Aung San Suu Kyi campaigns for Myanmar Parliament
Kawhmu: Thousands of cheering supporters swarmed opposition leader Aung San Suu Kyi on Saturday as the democracy icon took her historic campaign for a Parliament seat to the southern constituency she hopes to represent for the first time.
Supporters waving her political party's flag came out in force to catch a glimpse of the 66-year-old Nobel Peace laureate as her convoy crawled from the main city Yangon to Kawhmu, a poor, rural district to the south.
The 16-mile (25-kilometer) journey down a crumbling road took three hours, underscoring how undeveloped Myanmar is after half a century of military rule, an era from which the country has only now begun to emerge.
Banners proclaimed "We're All in This Together!" while music blared from loudspeakers with homespun lyrics that screamed: Myanmar "will prosper only after Daw Suu wins the race”.
"Daw" is an honorific of respect used for older women. Suu Kyi is running in an April 01 by-election that is being held to fill 48 parliamentary seats vacated by lawmakers who were appointed to the Cabinet or other posts last year.
The vote is widely seen as a test of the new government's commitment to reform after nearly half a century of iron-fisted military rule.
Even if Suu Kyi's party wins all 48 seats, however, it will have minimal power. The 440-seat lower house is overwhelmingly dominated by ruling party allies of the former junta and 25 percent of lawmakers are, by law, military appointees.
At a youth meeting on Thursday, Suu Kyi told party members that "even one seat is important”.
A victory would be historic for Suu Kyi, who spent most of the last two decades under house arrest.

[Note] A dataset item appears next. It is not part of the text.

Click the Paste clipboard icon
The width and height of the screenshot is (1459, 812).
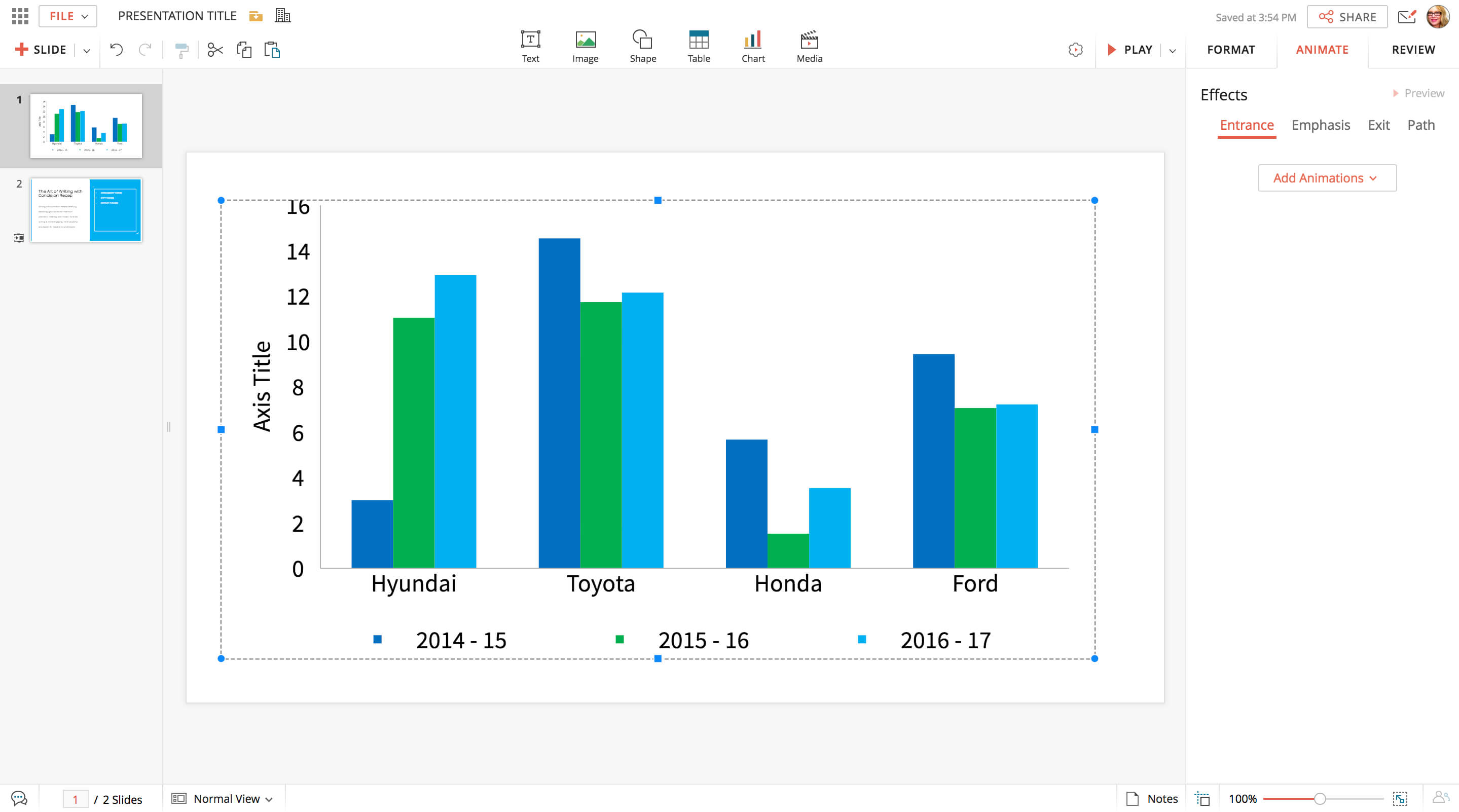(272, 50)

She would have a voice in government for the first time after decades as the country's opposition leader.
In 1990, while she was still under house arrest, her party won a sweeping election victory but the then-ruling military junta refused to honour the results.
The nominally civilian government that inherited power last year after 2010 elections that Suu Kyi's party boycotted has embarked on a series of reforms that have surprised even some of the country's toughest critics. It has released hundreds of political prisoners, signed cease-fire deals with ethnic rebels, and increased media freedoms.
The government hopes the changes will prompt the lifting of economic sanctions imposed under the junta's rule. Western governments and the United Nations have said they will review the sanctions only after gauging whether the April polls are carried out freely and fairly.